5. We have heard rival submissions and have perused the available materials on record carefully.
6. Recently this Bench has decided the case of the firm in which a legal ground was taken in relation to service of notice under Section 148 of the Act. This Bench has given a finding of fact that the firm got dissolved w.e.f. 19th Aug., 1985, in consonance of the finding given by the learned Addl. District Judge, in his order dt. 30th May, 1998. In view of the above finding, tax demand, which is the subject-matter of these appeals, does not survive. When there is no subsisting demand of tax and that the learned CIT(A) has also in a way, held the notices of demand served on appellant to be premature, no such demand survives against them. Therefore, these demands have become infructuous. The AO can take no action on the basis of the impugned notices of demand. Therefore, the entire matter is restored back to the file of the AO to decide the same in the light of the decision given by this Bench in the case of the firm and after giving opportunity of hearing to the assessee insofar as the issue relating to the common grounds Nos. (1) and (2) of the appeals are concerned. As far as the common ground Nos. (4) and (5) are concerned, the same are allowed. The learned CIT(A) has given contradictory finding with regard to issue of notice of demand under Section 156 of the Act. On the one hand he is holding the demand as premature and, on the other, he is justifying the issue of demand notices. When the demand is being held as premature and the Department has not assailed the same, no question of issuance of demand notices arises. Ground No. (4) of these appeals is also allowed by holding that in the given facts and the circumstances of the case, no such demand notices could be issued.

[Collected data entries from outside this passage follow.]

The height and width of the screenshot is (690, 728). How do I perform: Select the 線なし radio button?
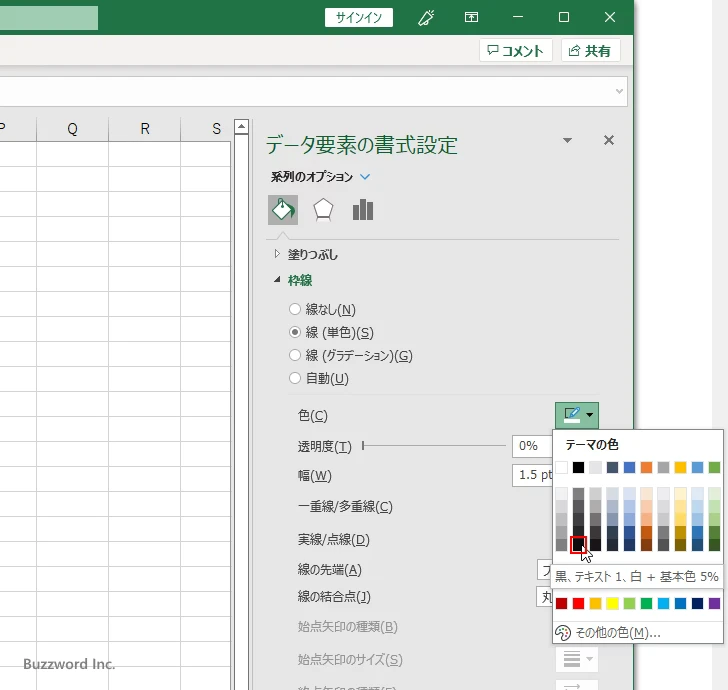(295, 310)
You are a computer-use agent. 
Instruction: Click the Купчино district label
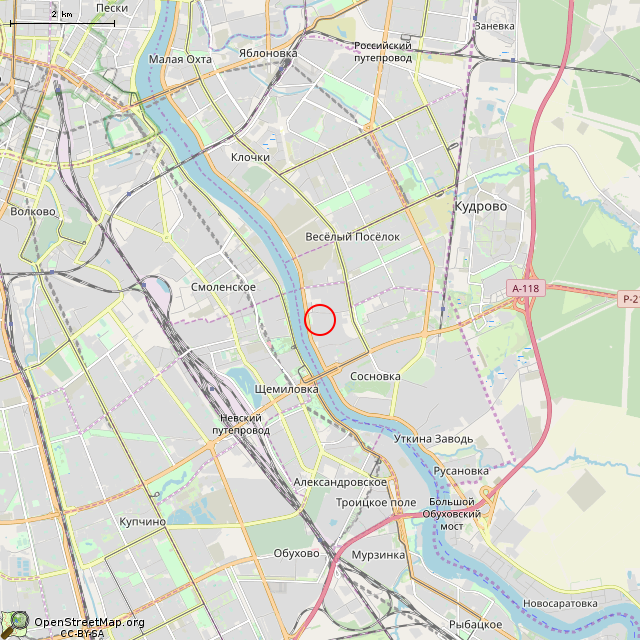[142, 522]
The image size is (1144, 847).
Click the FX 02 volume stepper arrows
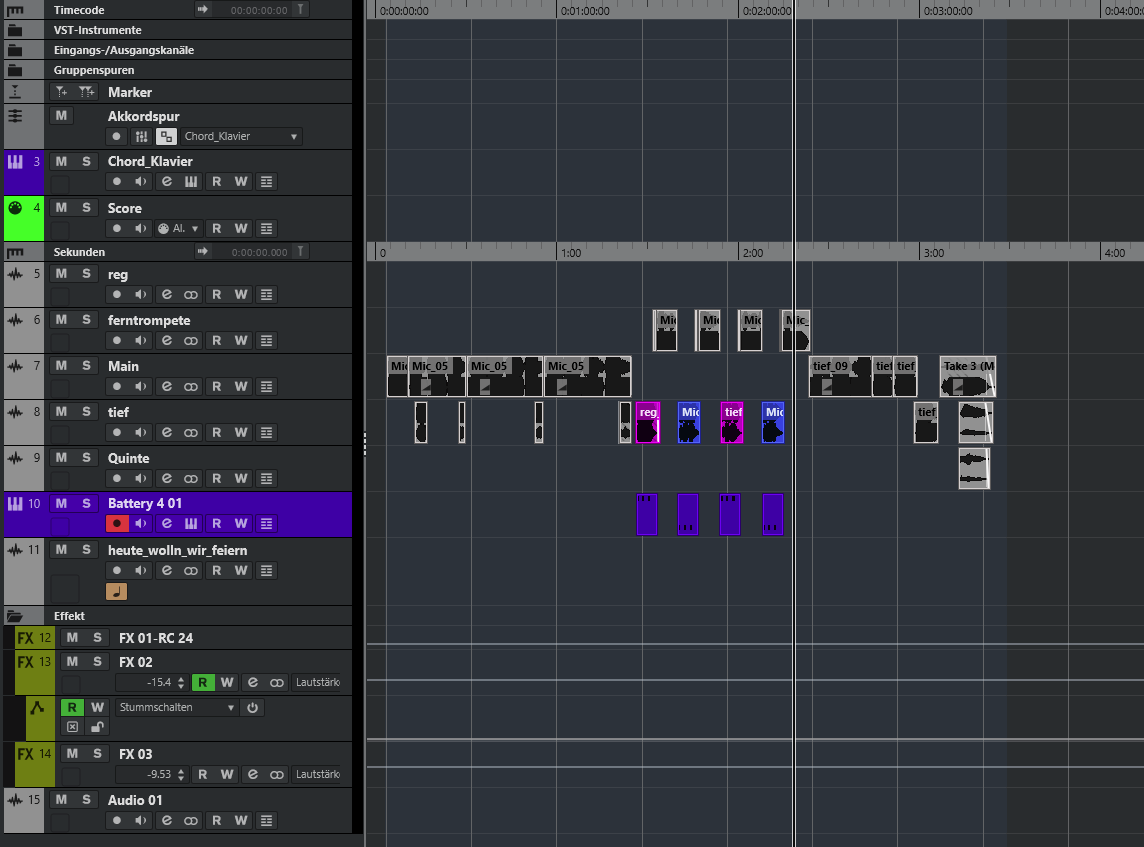pos(181,683)
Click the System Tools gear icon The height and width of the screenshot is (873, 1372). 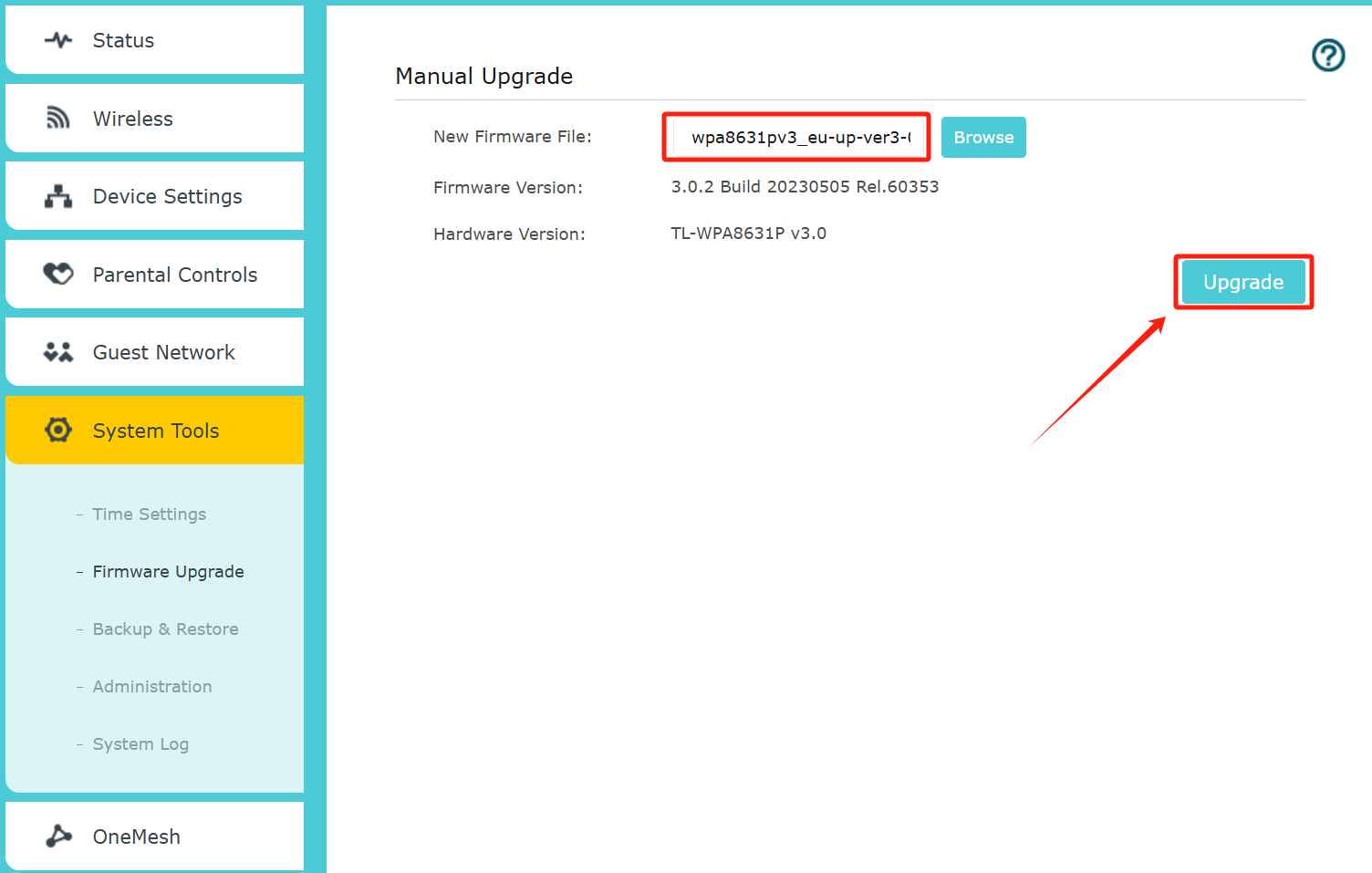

7. In fact, all the common grounds raised in these appeals are interlinked and interconnected. The perusal of the records reveals that the constitution of the firm underwent changes. Both these assessees joined the firm on 9th Aug., 1977 having shares of 12 per cent each in the profits and losses of the firm. At that time total number of partners were 13, a copy of the partnership-deed is enclosed. Subsequently, this partnership had undergone a change and new deed of partnership was executed on 1st Sept., 1981, in which number of partners were reduced to 10 only. Both these appellants continued to have 12 per cent share each as above. Yet, another change took place on 2nd April, 1990 and a fresh deed was executed in which only 5 partners with 20 per cent share each remained. In this partnership both these appellants did not remain as partners. The contention of these appellants is that they did not continue to be partners in the firm and ceased to be partners. From the deed dt. 2nd April, 1990, it appears that both these assessees opted out of the firm on that date. But, in this case a demand has been raised against them in view of the order of the Court dt. 19th May, 1998. A tax liability has been raised against them, so they have a legal right to assail the tax demand raised against them. Therefore, common ground No. (5) of these appeals is allowed. The assessee being aggrieved by raising of tax demand is the person who can file appeal as per the provisions of the Act.
8. In the result, these appeals are partly allowed and are partly allowed for statistical purposes.